Depends on the type of horn. Many tractor-trailer rigs use air horns, which are quite loud, but most car horns are simply speakers attached to a tone generator if I’m not mistaken.
Agree–to amplify, I once installed air horns on my car. It is a horn that uses forced air, and includes an air compressor to force the air. I don’t know how the actual tone is produced, though. Regular car horns don’t require any forced air.
So there’s no practical technical reason why the trucks and SUVs get the aggressive BLAT and the little passenger cars are stuck with a squirrel and its kazoo?
A friend of mine got a horn that played the opening to Dixie, like the General Lee had in Dukes of Hazard. It had a compressor that forced air through 5 or 6 different horns (that looked just like the kind with a rubber bulb on the end that you might put on your bike), and each horn played a different note. Some little mechanism in there directed the air from the compressor to each horn in the note succession of the song.
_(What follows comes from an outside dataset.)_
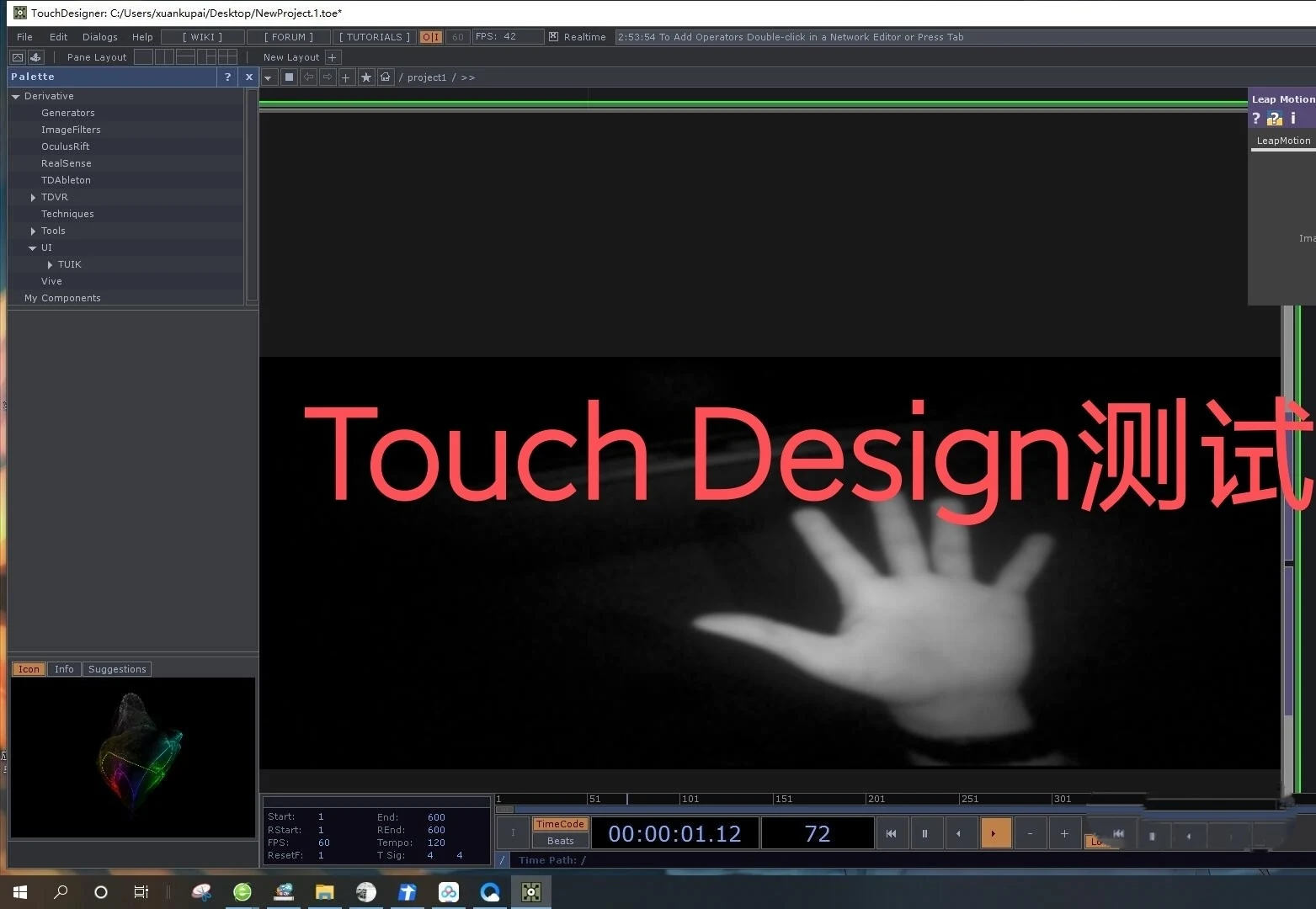Open help via the question mark on Leap Motion panel
This screenshot has height=909, width=1316.
[x=1256, y=118]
Worked pretty well for a while, but then one or two of the horns crapped out and it just played the other ones: “Honk! _____ honk honk _____ honk honk honk ____ _____ honk.”
It’s pretty funny to hear a car alarm going off that’s just about drained the battery. Tho’ not funny enough to make up for four hours of the thing going off in the first place.
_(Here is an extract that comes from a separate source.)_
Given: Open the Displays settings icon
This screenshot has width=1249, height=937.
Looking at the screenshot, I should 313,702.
None at all. I’ve seen electric car horn kits that will do the big semi-truck air-horn TOOOOOOT; you can hook one of those to a little ol’ hatchback and surprise folks on your commute, if you’re inclined.
Just thought I’d add my 2¢ about a special type of car horn - the AHH - OOO - GAHH horn !!! I took one apart and found that it is driven by an electric motor. On the motor shaft is a disk with a few bumps on it. This in turn spins underneath a fixed membrane that has MANY bumps in it. Result? A very raucous mechanical grinding that sounds like … well I’m sure you’ve all heard it.
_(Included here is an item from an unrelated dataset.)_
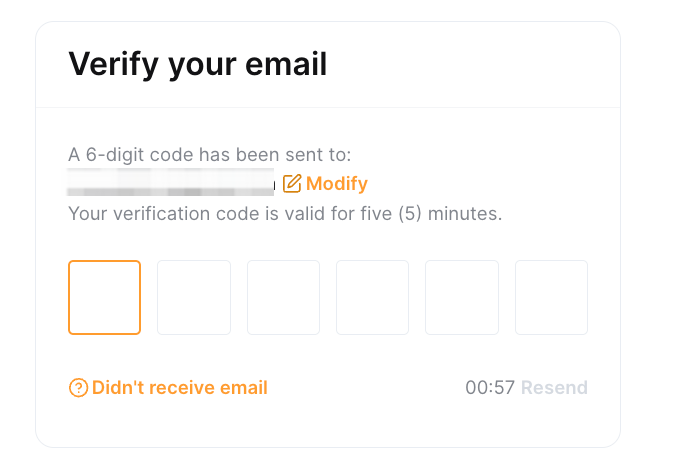
Task: Click the word "Verify" in the title
Action: (103, 65)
Dunno. I put an air horn on my motorcycle once but the electrical system couldn’t deliver enough amps to power it unless I was going at least 50. At low speeds I could tell that the compressor was spinning but no sound. Similar might be true of very small cars with underpowered alternators.
Fiat Spyders of the 70’s used two air horns with an electric compressor. They worked great. I suspect the one that didn’t work well on the motorcycle was a poor design, or perhaps designed to be used with an automobile battery rather than a motorcycle battery.
Imagine a diaphragm with and electromagnet pointed at its face. A switch is carefully arranged such that when the diapragm moves toward the magnet, the switch opens, turning off the electromagnet. The diaphragm, not longer attracted by the magnet, relaxes and drops away from the magnet, closing the switch and re-energizing the magnet. Repeat as necessary.